That actually sounds remarkably accessible. Considering how much of a donation you need to make for naming rights to a rural university professorship/library building, surely this would appeal to some freshly minted startup decamillionaire with a slight peterthielite anti-establishment bent?
Actually 15 racks if you’re using backblaze storage pods. Which now that I think about it, is about how many racks I saw in the various rooms of the church. [I just happened to be at IA headquarters last weekend.] The storage pods hardware itself would be another $1m, and then let’s assume other $0.5M for various things I’m not considering (network equipment, power transformers, etc.). Still just $5m for the base hardware to store that info.

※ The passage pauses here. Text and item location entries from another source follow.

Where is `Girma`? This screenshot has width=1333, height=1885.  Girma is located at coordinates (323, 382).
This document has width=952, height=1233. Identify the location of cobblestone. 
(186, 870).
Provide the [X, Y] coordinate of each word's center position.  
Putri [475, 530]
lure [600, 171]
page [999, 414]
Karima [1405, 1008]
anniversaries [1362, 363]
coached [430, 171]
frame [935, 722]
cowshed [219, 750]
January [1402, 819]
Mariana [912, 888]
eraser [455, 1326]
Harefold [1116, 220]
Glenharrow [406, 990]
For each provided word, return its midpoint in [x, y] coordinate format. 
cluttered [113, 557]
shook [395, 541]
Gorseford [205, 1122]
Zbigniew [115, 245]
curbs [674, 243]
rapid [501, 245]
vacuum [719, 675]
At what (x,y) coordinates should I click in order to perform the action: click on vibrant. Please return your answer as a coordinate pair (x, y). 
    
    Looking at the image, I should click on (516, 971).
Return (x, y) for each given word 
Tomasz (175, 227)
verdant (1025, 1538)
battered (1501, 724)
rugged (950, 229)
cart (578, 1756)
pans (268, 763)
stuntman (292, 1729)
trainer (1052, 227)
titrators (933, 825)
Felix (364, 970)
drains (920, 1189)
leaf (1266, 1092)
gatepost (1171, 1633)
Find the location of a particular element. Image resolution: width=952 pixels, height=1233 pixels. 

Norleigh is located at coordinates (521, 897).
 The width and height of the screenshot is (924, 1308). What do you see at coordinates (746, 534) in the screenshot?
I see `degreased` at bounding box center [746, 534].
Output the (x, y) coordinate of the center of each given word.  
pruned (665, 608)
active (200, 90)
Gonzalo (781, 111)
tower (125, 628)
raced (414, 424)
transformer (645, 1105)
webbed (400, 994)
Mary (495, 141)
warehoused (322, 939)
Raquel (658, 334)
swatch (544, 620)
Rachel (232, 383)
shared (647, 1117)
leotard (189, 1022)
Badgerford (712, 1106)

Well buying 220pb of storage space is really not the problem nowadays, at least from a cost perspective. But you need to maintain all that stuff. What happens when a disk goes broke, what if a network switch goes broke, how do you update your software at scale and so on.
I think it would be best to put it on AWS S3 Glacier Deep Archive for about 2.5 million dollar per year.
I doubt that you can do it cheaper. To permantenly archive the whole internet is an ongoing task that basically requires a small company, thats why Internet Archive (169 employee) exist (which costs more than 2.5 million dollar per year). It is not done with buying a huge bunch of disk. Setting up a permanent stream to S3 would be the only solution I can think of a single human could handle.
Whenever you have that much data stored how do you actually know the data is still there and can be retrieved? Even if you have absolutely insane connectivity to it at some point don't you run out of time to check it? Apparent 200 PiB at 1 GiB per second would take about 58254 hours to retrieve.
Crawlers with jobs, building searchable indexes? Similar to youtube. Down at the source its blobs, but above it all floats a layers of tags, metrics and searchable text. That is what the searches run against and the preferences algo builds its lineup against?